---------- Record extracts ----------

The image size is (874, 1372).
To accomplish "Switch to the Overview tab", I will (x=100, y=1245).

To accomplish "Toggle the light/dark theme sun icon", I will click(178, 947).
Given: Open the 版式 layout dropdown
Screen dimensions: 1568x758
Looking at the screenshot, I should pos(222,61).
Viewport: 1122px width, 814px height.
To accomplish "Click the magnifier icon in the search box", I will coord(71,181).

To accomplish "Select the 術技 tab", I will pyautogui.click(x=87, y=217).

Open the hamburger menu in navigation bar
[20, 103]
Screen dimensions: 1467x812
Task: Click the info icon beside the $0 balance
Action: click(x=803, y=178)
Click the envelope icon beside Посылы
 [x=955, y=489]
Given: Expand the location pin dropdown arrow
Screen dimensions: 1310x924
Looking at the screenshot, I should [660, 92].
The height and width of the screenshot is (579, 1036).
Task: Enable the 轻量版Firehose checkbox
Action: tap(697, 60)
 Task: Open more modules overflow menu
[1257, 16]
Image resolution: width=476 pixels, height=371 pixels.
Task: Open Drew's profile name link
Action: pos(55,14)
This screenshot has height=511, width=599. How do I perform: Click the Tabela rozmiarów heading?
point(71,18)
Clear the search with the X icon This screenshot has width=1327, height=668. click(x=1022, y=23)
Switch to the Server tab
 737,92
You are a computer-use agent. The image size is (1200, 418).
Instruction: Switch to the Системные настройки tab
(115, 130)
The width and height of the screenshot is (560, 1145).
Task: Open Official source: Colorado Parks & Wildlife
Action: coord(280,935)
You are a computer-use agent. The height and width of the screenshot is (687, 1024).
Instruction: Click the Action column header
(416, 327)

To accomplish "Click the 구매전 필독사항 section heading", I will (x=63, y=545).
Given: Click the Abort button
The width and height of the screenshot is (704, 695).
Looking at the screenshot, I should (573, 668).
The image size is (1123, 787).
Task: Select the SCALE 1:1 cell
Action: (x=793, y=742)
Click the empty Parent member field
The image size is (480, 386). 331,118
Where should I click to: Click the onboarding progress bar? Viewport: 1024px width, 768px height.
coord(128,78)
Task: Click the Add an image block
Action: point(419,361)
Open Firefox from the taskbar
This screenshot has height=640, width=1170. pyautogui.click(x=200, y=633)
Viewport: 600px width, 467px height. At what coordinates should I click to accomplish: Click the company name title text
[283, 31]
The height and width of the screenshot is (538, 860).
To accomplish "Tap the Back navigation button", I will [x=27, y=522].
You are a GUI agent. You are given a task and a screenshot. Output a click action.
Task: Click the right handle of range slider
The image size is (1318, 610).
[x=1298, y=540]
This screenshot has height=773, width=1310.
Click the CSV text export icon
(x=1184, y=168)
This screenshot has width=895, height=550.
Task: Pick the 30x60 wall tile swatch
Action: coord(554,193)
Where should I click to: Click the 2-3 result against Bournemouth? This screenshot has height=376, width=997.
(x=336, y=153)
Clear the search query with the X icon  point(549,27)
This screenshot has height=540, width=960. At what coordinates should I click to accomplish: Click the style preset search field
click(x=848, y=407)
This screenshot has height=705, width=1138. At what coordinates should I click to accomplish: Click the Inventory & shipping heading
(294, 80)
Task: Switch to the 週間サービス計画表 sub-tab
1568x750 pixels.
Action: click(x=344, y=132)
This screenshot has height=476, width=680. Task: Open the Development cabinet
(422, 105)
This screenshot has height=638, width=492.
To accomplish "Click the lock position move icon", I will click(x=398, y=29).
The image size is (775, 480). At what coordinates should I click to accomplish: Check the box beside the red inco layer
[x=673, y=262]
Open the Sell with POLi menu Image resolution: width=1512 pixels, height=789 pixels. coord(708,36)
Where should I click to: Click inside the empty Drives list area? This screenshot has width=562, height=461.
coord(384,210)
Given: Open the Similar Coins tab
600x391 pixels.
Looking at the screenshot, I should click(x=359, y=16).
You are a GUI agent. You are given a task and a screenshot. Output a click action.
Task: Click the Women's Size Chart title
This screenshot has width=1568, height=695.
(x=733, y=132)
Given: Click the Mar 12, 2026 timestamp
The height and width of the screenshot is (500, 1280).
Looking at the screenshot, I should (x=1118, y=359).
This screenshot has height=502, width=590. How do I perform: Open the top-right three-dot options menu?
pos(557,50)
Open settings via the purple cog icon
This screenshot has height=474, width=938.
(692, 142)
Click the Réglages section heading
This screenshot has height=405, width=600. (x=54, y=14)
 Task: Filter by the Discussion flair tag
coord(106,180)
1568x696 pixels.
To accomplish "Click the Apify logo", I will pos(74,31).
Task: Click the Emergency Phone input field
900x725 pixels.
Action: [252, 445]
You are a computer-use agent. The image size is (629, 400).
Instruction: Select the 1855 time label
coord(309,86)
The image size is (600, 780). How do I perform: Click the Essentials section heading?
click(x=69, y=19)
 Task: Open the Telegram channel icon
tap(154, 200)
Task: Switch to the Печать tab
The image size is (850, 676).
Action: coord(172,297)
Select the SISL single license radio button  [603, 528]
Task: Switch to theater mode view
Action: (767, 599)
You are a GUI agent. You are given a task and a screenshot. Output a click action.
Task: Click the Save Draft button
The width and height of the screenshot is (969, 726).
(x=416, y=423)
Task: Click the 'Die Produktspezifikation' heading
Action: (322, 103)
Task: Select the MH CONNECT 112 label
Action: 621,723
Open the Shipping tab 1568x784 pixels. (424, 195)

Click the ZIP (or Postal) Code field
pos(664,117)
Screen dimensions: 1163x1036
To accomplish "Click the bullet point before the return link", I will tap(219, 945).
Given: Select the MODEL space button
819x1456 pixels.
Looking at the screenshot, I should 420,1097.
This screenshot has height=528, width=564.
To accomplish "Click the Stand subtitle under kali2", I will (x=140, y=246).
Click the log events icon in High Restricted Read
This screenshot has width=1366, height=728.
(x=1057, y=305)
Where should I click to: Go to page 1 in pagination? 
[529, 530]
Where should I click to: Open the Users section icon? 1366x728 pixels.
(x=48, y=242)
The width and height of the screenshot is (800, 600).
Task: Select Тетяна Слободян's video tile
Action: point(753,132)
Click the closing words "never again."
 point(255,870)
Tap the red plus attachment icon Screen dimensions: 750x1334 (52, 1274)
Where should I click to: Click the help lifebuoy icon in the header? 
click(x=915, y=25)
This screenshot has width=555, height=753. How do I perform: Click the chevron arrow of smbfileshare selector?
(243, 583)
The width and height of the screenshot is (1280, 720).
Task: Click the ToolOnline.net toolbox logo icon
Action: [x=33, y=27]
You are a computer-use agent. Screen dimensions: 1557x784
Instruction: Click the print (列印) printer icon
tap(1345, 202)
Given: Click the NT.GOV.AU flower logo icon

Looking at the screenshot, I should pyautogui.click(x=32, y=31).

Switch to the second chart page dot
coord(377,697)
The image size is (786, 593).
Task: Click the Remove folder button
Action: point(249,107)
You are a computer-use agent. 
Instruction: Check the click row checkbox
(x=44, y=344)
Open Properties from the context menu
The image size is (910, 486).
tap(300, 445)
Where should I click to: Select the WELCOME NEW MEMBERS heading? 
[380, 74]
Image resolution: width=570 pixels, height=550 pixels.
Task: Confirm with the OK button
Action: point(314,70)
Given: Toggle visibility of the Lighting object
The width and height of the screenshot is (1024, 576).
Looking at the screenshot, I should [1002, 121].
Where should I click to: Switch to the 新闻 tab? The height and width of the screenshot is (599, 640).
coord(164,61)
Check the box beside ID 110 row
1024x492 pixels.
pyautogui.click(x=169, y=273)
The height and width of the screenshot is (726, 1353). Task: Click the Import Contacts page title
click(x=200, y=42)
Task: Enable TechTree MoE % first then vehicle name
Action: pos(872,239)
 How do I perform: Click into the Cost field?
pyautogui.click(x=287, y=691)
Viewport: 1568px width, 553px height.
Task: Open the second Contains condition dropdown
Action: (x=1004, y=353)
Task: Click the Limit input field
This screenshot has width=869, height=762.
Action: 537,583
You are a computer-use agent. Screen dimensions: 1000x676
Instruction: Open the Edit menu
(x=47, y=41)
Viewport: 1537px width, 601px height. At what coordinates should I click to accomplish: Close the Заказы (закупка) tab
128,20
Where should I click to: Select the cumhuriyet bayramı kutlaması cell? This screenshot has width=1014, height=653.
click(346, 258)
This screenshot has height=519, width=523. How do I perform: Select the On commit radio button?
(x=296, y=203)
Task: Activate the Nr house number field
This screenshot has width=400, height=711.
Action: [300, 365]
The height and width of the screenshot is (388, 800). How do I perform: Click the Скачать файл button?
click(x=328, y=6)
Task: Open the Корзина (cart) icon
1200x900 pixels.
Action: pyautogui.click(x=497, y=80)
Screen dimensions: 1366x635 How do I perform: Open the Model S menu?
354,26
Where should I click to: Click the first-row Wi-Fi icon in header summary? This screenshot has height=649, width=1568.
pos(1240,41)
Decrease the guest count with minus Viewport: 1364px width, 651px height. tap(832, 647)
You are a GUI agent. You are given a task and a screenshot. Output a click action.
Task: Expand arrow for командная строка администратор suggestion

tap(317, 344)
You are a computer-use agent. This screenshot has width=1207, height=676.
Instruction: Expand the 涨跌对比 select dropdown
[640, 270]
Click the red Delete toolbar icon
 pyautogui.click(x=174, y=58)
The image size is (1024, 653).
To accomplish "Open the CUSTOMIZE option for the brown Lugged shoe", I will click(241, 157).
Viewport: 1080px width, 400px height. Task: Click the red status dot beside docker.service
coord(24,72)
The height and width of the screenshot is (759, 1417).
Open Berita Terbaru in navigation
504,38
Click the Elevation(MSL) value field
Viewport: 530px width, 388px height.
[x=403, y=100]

----------

- Work item -
Could you return every line from the entries above in which the string "computer" occurs?

- Your solution -
You are a computer-use agent. The image size is (1200, 418).
You are a computer-use agent. The height and width of the screenshot is (687, 1024).
You are a computer-use agent. The image size is (629, 400).
You are a computer-use agent. Screen dimensions: 1557x784
You are a computer-use agent. 
You are a computer-use agent. Screen dimensions: 1000x676
You are a computer-use agent. This screenshot has width=1207, height=676.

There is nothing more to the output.